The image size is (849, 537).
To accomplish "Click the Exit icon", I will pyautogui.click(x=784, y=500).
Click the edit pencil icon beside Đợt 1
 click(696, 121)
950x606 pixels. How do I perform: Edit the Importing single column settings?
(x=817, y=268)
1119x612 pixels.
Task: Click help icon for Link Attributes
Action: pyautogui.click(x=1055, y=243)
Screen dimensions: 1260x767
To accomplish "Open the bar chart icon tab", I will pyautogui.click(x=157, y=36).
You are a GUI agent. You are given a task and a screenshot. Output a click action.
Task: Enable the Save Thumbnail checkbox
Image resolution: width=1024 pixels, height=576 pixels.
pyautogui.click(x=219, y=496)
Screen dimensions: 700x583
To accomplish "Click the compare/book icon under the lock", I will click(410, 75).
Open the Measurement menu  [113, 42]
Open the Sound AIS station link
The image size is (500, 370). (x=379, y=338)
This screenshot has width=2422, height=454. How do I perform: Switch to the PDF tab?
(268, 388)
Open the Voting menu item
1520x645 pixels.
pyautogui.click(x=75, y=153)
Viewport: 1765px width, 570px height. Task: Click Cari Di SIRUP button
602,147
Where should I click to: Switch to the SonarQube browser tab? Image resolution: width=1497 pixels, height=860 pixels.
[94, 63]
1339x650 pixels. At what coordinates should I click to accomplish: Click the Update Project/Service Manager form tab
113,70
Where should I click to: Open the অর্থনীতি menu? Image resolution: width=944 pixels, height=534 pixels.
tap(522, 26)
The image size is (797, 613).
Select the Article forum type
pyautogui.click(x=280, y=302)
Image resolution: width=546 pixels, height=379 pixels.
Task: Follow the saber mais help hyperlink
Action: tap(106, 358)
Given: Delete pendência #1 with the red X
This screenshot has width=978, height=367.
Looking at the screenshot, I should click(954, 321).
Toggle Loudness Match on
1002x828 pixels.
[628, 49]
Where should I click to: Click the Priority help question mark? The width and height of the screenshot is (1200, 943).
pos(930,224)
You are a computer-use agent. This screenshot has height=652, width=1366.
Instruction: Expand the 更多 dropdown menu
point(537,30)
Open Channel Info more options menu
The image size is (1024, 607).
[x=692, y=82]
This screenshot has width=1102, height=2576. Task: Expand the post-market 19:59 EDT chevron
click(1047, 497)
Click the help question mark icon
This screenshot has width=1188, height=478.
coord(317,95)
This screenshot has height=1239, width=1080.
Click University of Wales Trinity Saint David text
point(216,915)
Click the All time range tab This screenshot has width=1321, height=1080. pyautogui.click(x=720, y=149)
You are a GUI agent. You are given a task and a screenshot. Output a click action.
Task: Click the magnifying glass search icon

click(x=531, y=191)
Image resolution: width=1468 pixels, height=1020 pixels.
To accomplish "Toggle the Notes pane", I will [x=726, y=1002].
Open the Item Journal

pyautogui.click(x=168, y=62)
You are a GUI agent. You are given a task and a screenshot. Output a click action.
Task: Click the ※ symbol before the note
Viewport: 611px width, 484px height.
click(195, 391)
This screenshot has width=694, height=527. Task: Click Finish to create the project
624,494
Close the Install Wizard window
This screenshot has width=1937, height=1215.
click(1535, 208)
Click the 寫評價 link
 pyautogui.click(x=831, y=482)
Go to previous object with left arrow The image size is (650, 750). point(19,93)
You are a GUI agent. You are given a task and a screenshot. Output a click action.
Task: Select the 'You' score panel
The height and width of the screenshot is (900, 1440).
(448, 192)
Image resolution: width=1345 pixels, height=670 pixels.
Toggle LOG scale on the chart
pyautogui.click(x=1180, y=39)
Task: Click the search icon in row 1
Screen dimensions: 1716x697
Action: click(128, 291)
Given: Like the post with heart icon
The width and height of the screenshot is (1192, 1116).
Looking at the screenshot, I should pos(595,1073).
****************
→ **PROBLEM TO SOLVE**:
Word for word, write out the entries above again.

→ **ANSWER SPACE**:
The image size is (849, 537).
To accomplish "Click the Exit icon", I will pyautogui.click(x=784, y=500).
Click the edit pencil icon beside Đợt 1
 click(696, 121)
950x606 pixels. How do I perform: Edit the Importing single column settings?
(x=817, y=268)
1119x612 pixels.
Task: Click help icon for Link Attributes
Action: pyautogui.click(x=1055, y=243)
Screen dimensions: 1260x767
To accomplish "Open the bar chart icon tab", I will pyautogui.click(x=157, y=36).
You are a GUI agent. You are given a task and a screenshot. Output a click action.
Task: Enable the Save Thumbnail checkbox
Image resolution: width=1024 pixels, height=576 pixels.
pyautogui.click(x=219, y=496)
Screen dimensions: 700x583
To accomplish "Click the compare/book icon under the lock", I will click(410, 75).
Open the Measurement menu  [113, 42]
Open the Sound AIS station link
The image size is (500, 370). (x=379, y=338)
This screenshot has width=2422, height=454. How do I perform: Switch to the PDF tab?
(268, 388)
Open the Voting menu item
1520x645 pixels.
pyautogui.click(x=75, y=153)
Viewport: 1765px width, 570px height. Task: Click Cari Di SIRUP button
602,147
Where should I click to: Switch to the SonarQube browser tab? Image resolution: width=1497 pixels, height=860 pixels.
[94, 63]
1339x650 pixels. At what coordinates should I click to accomplish: Click the Update Project/Service Manager form tab
113,70
Where should I click to: Open the অর্থনীতি menu? Image resolution: width=944 pixels, height=534 pixels.
tap(522, 26)
The image size is (797, 613).
Select the Article forum type
pyautogui.click(x=280, y=302)
Image resolution: width=546 pixels, height=379 pixels.
Task: Follow the saber mais help hyperlink
Action: tap(106, 358)
Given: Delete pendência #1 with the red X
This screenshot has width=978, height=367.
Looking at the screenshot, I should click(954, 321).
Toggle Loudness Match on
1002x828 pixels.
[628, 49]
Where should I click to: Click the Priority help question mark? The width and height of the screenshot is (1200, 943).
pos(930,224)
You are a computer-use agent. This screenshot has height=652, width=1366.
Instruction: Expand the 更多 dropdown menu
point(537,30)
Open Channel Info more options menu
The image size is (1024, 607).
[x=692, y=82]
This screenshot has width=1102, height=2576. Task: Expand the post-market 19:59 EDT chevron
click(1047, 497)
Click the help question mark icon
This screenshot has width=1188, height=478.
coord(317,95)
This screenshot has height=1239, width=1080.
Click University of Wales Trinity Saint David text
point(216,915)
Click the All time range tab This screenshot has width=1321, height=1080. pyautogui.click(x=720, y=149)
You are a GUI agent. You are given a task and a screenshot. Output a click action.
Task: Click the magnifying glass search icon

click(x=531, y=191)
Image resolution: width=1468 pixels, height=1020 pixels.
To accomplish "Toggle the Notes pane", I will [x=726, y=1002].
Open the Item Journal

pyautogui.click(x=168, y=62)
You are a GUI agent. You are given a task and a screenshot. Output a click action.
Task: Click the ※ symbol before the note
Viewport: 611px width, 484px height.
click(195, 391)
This screenshot has width=694, height=527. Task: Click Finish to create the project
624,494
Close the Install Wizard window
This screenshot has width=1937, height=1215.
click(1535, 208)
Click the 寫評價 link
 pyautogui.click(x=831, y=482)
Go to previous object with left arrow The image size is (650, 750). point(19,93)
You are a GUI agent. You are given a task and a screenshot. Output a click action.
Task: Select the 'You' score panel
The height and width of the screenshot is (900, 1440).
(448, 192)
Image resolution: width=1345 pixels, height=670 pixels.
Toggle LOG scale on the chart
pyautogui.click(x=1180, y=39)
Task: Click the search icon in row 1
Screen dimensions: 1716x697
Action: click(128, 291)
Given: Like the post with heart icon
The width and height of the screenshot is (1192, 1116).
Looking at the screenshot, I should pos(595,1073).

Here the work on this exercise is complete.